America is entering the "modern" age and inventions such as the telephone and automobile are starting to change the fabric of the country. Samantha is an orphan living with her grandmother in a small town on the Hudson River.

Her uncle comes home with the young lady he'll eventually marry. She's a supporter of votes for women, a rather daring position at the time.

The people next door hire on a family as servants, and the small children work all day and aren't sent to school. Samantha becomes friends with one and teaches her how to read.
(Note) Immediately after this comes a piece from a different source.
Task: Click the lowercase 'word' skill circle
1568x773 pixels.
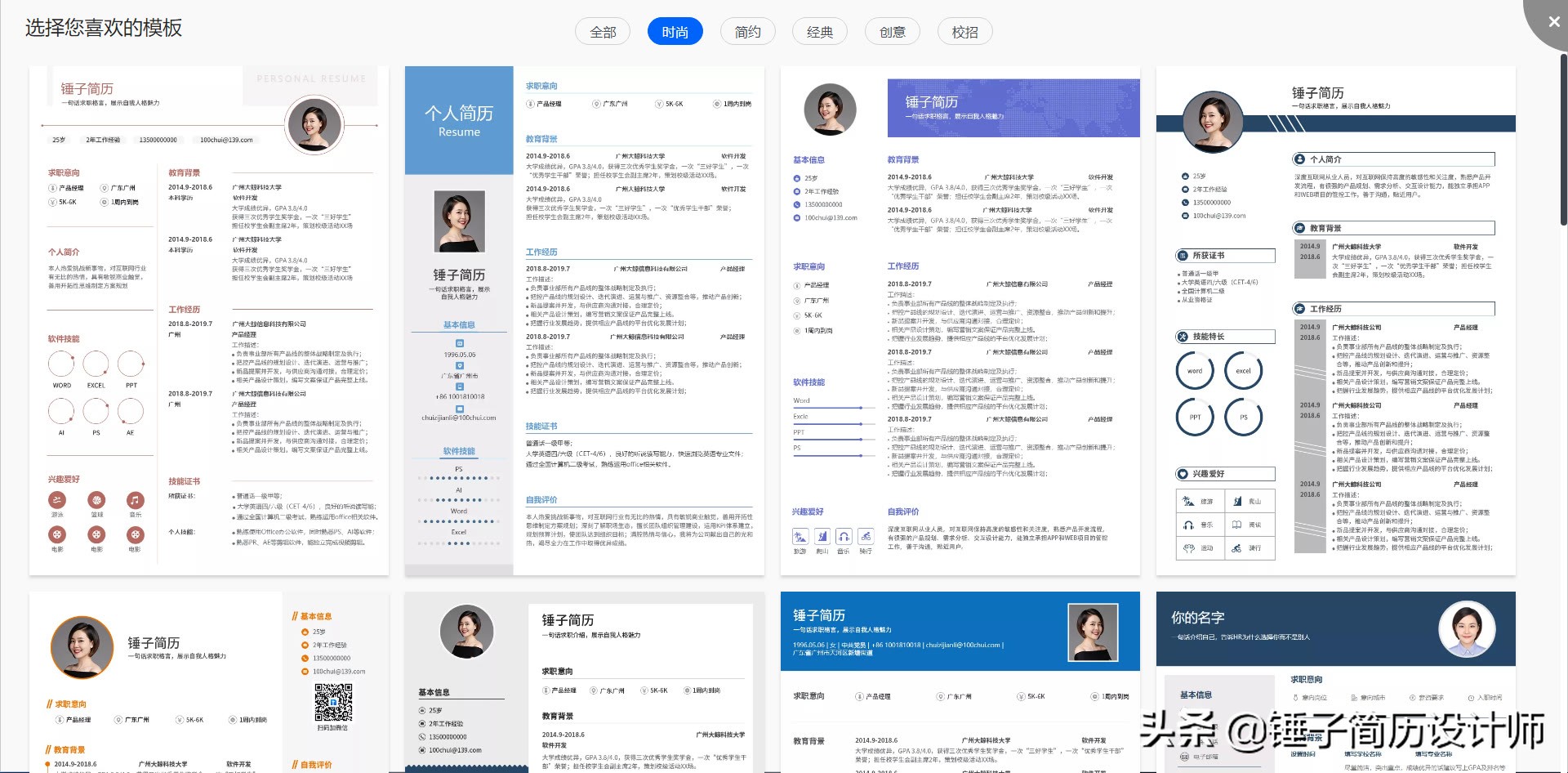Action: pos(1195,371)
In the fall Samantha goes to New York City to stay for a while with her uncle and new aunt. Eventually her young eyes are opened to the harsh reality of factories that make children work in hazardous conditions for low wages.

Not surprisingly, there's a happy ending. It snows on Christmas Day and the plot points are neatly ties up. But along the way there's an examination of class structure, women's rights, child labor laws and compulsory education for children, and the early roots of labor unions and feminism.

Interestingly enough, the film I kept comparing this with was Martin Scorsese's THE AGE OF INNOCENCE. The two would make an interesting double feature.